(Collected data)

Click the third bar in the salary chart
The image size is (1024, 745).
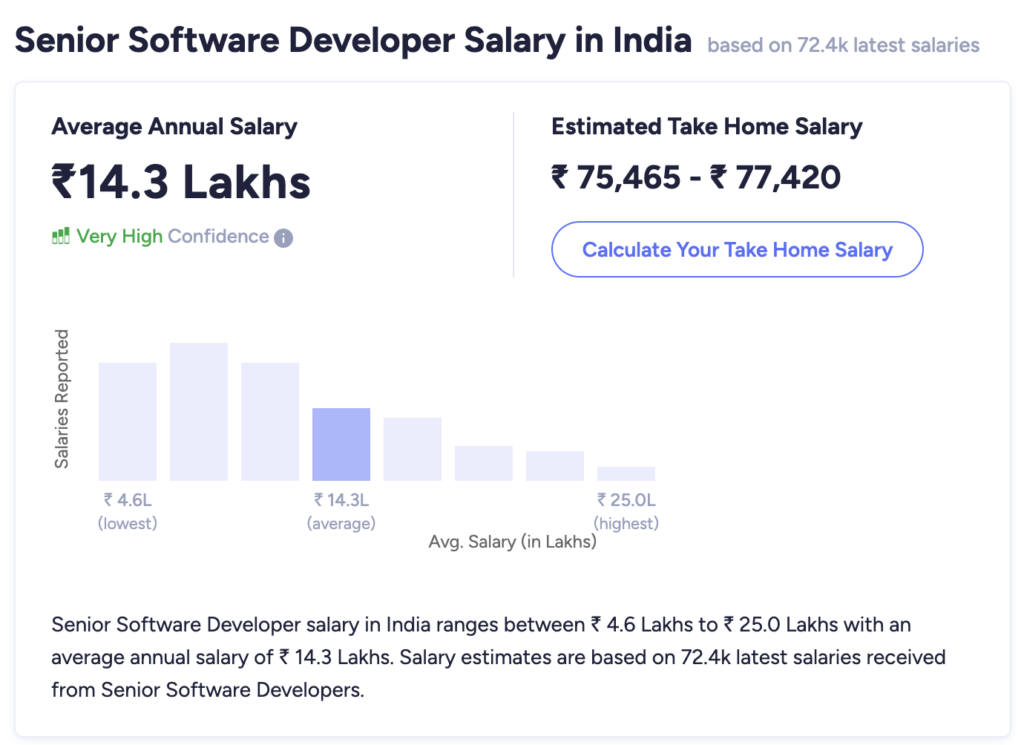[270, 421]

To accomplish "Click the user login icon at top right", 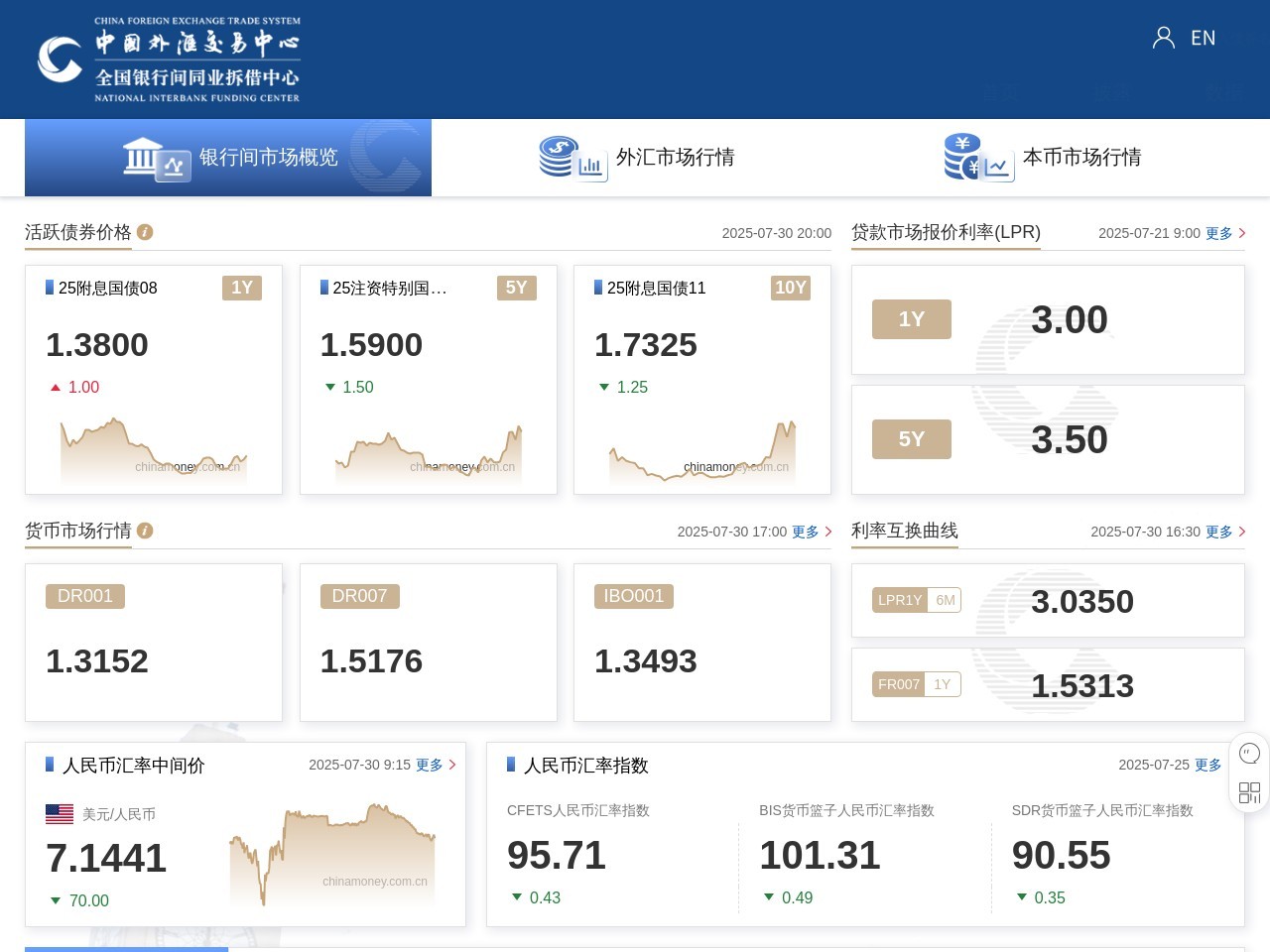I will pos(1163,38).
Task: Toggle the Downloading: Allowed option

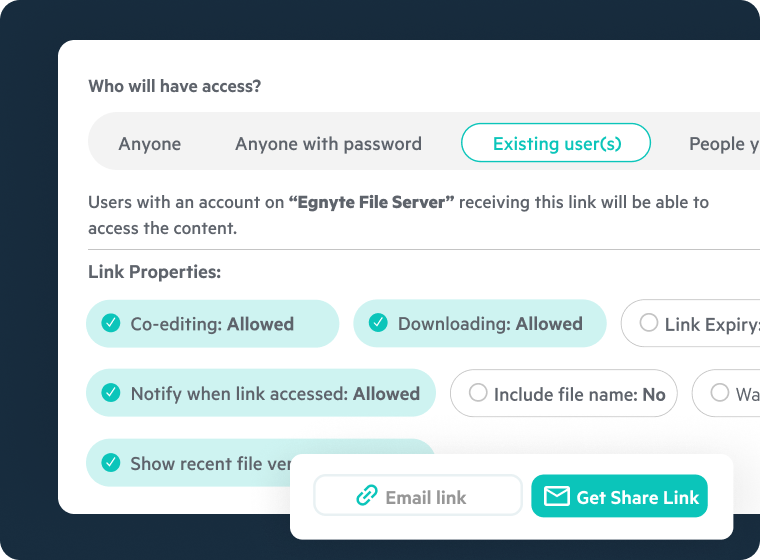Action: pos(480,324)
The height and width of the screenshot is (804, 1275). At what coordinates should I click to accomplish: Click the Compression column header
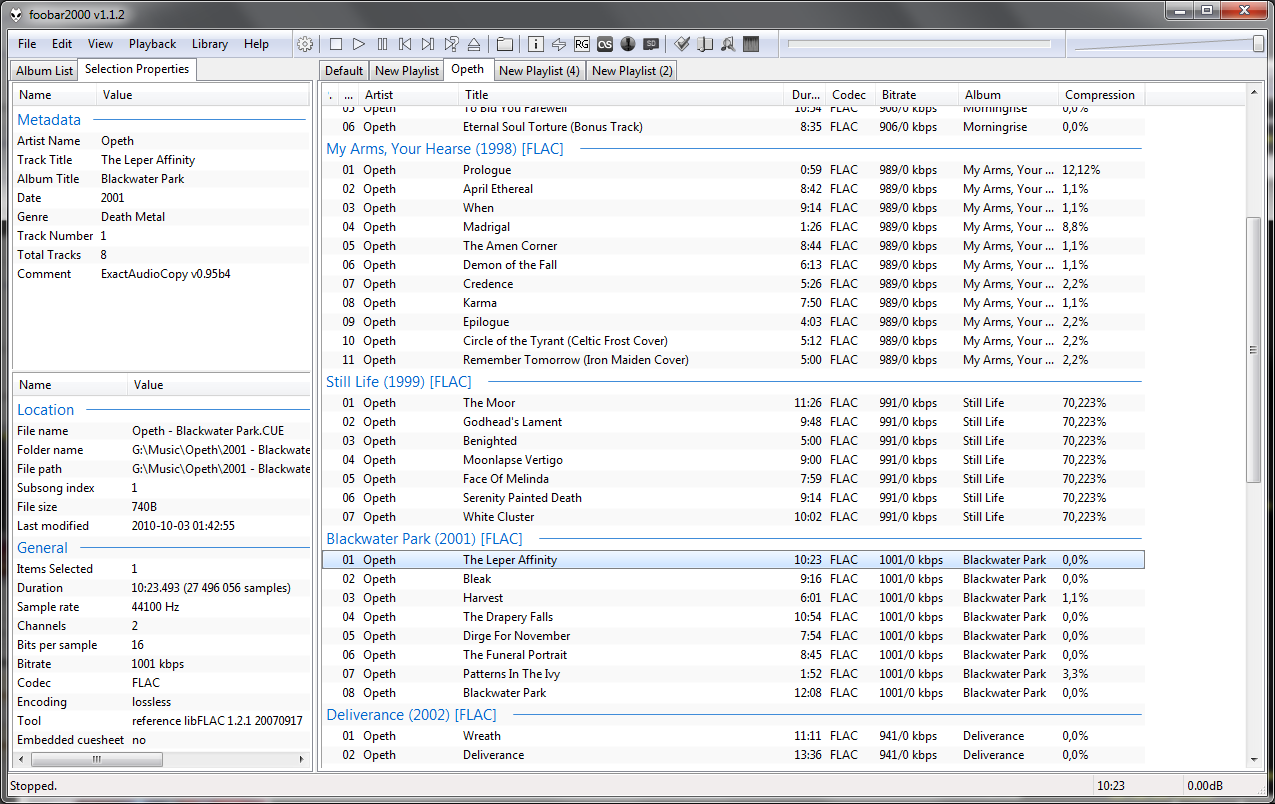click(x=1099, y=95)
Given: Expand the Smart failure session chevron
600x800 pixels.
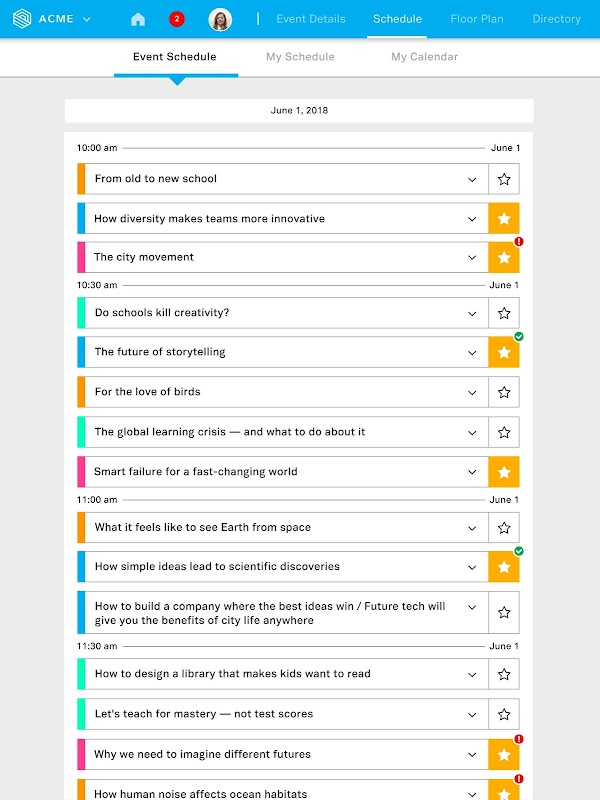Looking at the screenshot, I should pyautogui.click(x=473, y=472).
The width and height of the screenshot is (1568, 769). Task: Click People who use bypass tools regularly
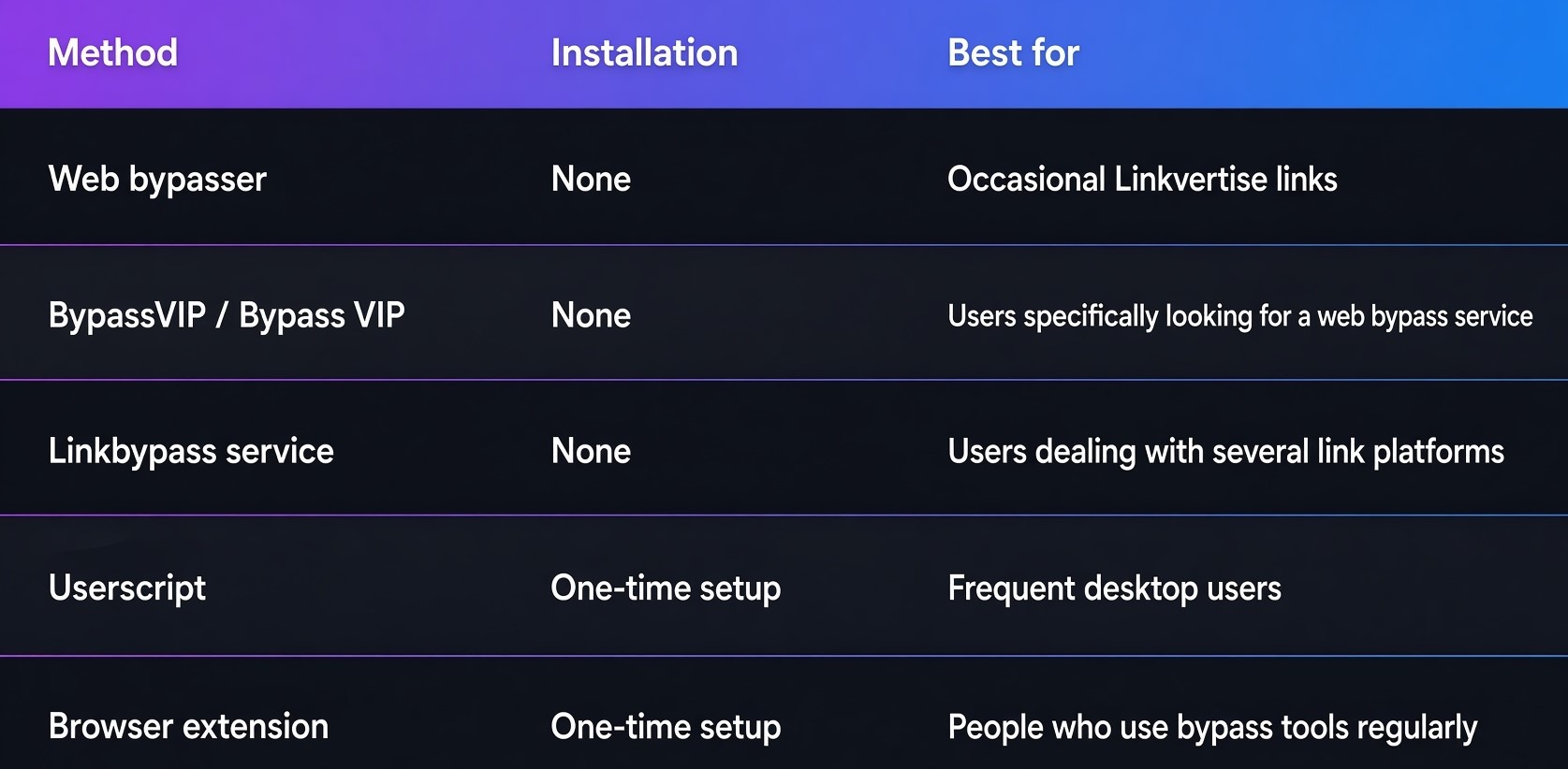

To do: Only the lines from the one that holds "The height and" through the end of the records above should be printed again, exactly as they are. Leave out the pictures.

Solution below:
The height and width of the screenshot is (804, 1275). At what coordinates should I click to accomplish: Click the Compression column header
click(x=1099, y=95)
Given: Expand the Smart failure session chevron
600x800 pixels.
Looking at the screenshot, I should pyautogui.click(x=473, y=472).
The width and height of the screenshot is (1568, 769). Task: Click People who use bypass tools regularly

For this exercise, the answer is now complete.